= William Schwartz (physician) =

William Benjamin Schwartz (May 16, 1922 - March 15, 2009) was a pioneering nephrologist who identified rising costs of health care as an incipient problem as early as the 1980s.

Schwartz attended Duke University after serving in the Army in World War II, earning undergraduate and medical degrees. His pioneering observation that the antibiotic sulfanilamide increased excretion of sodium in patients with heart failure led to the discovery and development of modern diuretic drugs. The Lancet.

Early in his career, he joined what is now Tufts Medical Center, and founded its Division of Nephrology in 1950. He served as its head until 1971, following which he became the Chairman of Medicine and chief physician at Tufts, positions he held until 1976. Then, he left his administrative position at the medical center, becoming the Vannevar Bush University Professor at Tufts University School of Medicine and Professor of Medicine until joining the faculty of the University of Southern California Medical School in 1992.

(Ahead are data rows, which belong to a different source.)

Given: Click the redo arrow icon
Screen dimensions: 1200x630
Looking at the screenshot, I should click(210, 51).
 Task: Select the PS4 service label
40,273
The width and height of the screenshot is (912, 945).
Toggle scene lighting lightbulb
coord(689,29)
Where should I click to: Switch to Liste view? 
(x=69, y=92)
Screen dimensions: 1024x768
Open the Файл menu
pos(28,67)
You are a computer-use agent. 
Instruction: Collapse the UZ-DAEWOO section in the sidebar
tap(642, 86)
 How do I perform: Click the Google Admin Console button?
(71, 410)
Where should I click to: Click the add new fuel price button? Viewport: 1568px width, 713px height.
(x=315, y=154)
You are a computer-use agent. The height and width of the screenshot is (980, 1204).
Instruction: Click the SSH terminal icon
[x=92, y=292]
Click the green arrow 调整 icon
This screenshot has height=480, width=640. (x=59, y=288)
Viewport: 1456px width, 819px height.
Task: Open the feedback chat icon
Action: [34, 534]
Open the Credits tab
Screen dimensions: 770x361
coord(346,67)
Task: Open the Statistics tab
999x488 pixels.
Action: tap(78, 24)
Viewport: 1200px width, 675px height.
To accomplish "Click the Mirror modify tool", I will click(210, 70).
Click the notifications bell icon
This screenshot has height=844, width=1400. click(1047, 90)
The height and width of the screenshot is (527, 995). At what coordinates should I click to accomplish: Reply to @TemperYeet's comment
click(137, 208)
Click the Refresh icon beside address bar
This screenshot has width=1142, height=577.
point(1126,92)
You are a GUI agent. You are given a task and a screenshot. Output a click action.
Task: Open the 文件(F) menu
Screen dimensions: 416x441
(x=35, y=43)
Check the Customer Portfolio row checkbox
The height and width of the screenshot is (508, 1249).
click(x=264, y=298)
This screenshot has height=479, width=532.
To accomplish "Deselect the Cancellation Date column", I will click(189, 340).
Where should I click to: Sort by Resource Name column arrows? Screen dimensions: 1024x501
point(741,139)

Beginning in the 1970s, Schwartz developed an interest in medical decision-making, and was an early researcher into artificial intelligence applications to medicine. Later in his career, he focused on the US medical system more broadly, and investigated issues such as costs, possible rationing of health care, availability of specialist care, and malpractice insurance. With economist Henry Aaron, he co-authored The Painful Prescription: Rationing Hospital Care in 1984. Further advancements in medicine—such as widespread availability of transplant surgery, Cardiac surgery, and MRIs strengthened his views of the need to contain spiraling costs through some form of rationing.

The syndrome Schwartz-Bartter's syndrome is named after him, along with Frederic Bartter.